The most exciting prize comes in April 2011, when Kim tees off as part of the Masters field in Augusta, Ga. The U.S. Amateur Public Links champ gets a coveted automatic spot in the Masters field, putting Kim alongside the best professional golfers in the world.

Yes, there really could be a pairing of Kim, nicknamed "Lion" by his parents when he was young, with that other famously nicknamed golfer - Eldrick "Tiger" Woods.

"That would be sweet... Tiger and Lion playing golf together," said Kim, who has never visited or played the hallowed private Augusta National course. "I'm excited just thinking about it. I can't wait until they send me the invitation in December. Even though I know it's coming, it's going to be a very wonderful day for my family and the whole U-M golf family. We all share in this."

Michigan golf coach Andrew Sapp said Kim's victory has energized the entire program. And they're even more excited at the thought of seeing Kim, wearing his Michigan golf garb and with his Wolverine golf bag, on national TV from the Masters.

"I think we all feel like we've won something, that's how happy we are for Lion," Sapp said. "We're walking on clouds since it's happened, and I don't think we're going to come down for a long time. But we will, because it's time to use that energy to help us focus, work even harder, and become even better golfers.

"This is really huge for the program, because it shows high school players in Florida and other warm-weather states that you can come to Michigan, get your education and play very high-level golf. You will compete for championships if you come here. You don't have to migrate south. Come to Michigan and be the champions and best. And that's what Lion has done."

Kim added, "People asked me why I chose Michigan when I came out of high school, like I was making a mistake by going toward the cold weather. I then tell them how Jack Nicklaus went to Ohio State, Luke Donald went to Northwestern, and so on. I am proud I chose Michigan."

Sapp and Kim hope to make as many trips to Augusta as possible in the time before the Masters, getting in crucial practice rounds to learn how the course plays.

Kim is a precise, controlled golfer. His strength is consistently hitting the fairway, and playing very smart golf. He was hopeful for a good run at the U.S. Amateur Public Links championship, based on the style of the Bryan Park course. The fairways are tight, punishing those who go for too much and get sloppy.

Kim, who had his mom in the gallery all week, felt he needed to play focused and remain confident. His ability to remain calm ultimately helped him win six straight match play rounds to take the title.

Kim's dad, Yong, is also usually part of his fan club at big tournaments, but he wasn't able to make it to the U.S. Amateur Public Links as he attended to the family restaurant in New Jersey.

Kim enjoys having his parents watch him play, even if they don't seem to handle the stress well.

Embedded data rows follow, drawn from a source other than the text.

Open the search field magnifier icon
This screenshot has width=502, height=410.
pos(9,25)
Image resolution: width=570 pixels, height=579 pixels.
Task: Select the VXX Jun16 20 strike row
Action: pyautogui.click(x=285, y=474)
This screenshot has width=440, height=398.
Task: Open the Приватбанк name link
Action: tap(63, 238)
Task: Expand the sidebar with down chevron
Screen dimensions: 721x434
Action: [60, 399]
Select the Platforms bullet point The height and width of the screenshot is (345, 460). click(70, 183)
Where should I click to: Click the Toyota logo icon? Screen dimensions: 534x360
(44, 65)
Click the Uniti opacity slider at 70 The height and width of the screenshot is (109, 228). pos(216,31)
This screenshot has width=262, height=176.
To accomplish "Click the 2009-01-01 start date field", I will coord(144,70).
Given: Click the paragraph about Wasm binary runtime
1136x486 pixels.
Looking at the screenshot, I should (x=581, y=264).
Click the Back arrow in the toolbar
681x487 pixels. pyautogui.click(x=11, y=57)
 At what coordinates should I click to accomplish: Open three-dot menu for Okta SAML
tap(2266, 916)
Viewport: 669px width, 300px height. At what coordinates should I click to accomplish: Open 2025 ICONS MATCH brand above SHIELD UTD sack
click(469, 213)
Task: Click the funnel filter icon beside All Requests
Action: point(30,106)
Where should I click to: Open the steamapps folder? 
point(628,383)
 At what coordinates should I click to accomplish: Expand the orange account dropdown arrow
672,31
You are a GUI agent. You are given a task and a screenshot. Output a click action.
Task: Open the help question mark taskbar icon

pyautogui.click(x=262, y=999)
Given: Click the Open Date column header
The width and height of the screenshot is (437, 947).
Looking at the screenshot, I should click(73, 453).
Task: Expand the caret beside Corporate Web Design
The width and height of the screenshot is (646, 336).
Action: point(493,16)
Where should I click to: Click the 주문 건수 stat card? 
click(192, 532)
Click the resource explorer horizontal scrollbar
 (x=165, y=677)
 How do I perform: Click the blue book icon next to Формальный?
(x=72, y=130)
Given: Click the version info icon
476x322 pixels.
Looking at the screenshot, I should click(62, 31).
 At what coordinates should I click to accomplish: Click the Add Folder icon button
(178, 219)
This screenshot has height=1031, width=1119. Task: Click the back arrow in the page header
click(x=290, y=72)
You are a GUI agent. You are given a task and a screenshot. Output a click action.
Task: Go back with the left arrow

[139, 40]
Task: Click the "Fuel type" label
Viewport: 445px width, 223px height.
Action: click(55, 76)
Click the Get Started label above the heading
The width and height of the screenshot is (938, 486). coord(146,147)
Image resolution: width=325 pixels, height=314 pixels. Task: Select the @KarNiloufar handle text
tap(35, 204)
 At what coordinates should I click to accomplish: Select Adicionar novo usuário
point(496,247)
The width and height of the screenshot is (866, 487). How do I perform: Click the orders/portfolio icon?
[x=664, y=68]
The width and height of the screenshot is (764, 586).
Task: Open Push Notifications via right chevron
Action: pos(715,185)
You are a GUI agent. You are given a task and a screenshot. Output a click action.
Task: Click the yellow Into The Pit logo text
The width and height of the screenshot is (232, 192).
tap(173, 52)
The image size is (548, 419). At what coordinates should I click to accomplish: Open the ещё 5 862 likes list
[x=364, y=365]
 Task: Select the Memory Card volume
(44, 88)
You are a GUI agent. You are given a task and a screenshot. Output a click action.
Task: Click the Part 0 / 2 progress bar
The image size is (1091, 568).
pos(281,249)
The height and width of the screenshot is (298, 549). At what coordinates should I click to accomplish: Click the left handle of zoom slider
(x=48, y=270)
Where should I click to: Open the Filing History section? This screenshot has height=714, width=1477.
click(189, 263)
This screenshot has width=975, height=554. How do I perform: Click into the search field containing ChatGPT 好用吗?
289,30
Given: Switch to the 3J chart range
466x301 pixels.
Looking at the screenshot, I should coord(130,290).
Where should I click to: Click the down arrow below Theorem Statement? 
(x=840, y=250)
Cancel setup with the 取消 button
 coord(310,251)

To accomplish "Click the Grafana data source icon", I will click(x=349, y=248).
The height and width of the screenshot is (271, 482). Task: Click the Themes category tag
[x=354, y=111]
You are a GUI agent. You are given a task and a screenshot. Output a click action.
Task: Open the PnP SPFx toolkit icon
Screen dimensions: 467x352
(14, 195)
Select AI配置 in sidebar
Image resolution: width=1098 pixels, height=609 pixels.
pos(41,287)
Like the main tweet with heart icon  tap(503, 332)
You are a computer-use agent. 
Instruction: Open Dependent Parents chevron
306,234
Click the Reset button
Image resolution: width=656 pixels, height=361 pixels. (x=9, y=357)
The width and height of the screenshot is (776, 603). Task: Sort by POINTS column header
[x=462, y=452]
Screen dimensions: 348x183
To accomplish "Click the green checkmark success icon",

"Every time I looked over at my mom, she had her head down and was praying," Kim said. "I don't think she was praying that I was going to make a birdie or par, she prays for me to have the strength to do my best no matter what. That brings me comfort. My dad gets really nervous too, but he's a little better at not showing it all the time."

And what will happen to Kim's parents when he tees off at the Masters?

"Wow. That's going to make them super, super nervous, I hadn't even considered that yet," Kim said, adding a laugh. "I think they're going to be stressed out, but really happy too. Having me play in the Masters, while I am still here at Michigan, is a really happy, unexpected surprise. We're going to take it all in together."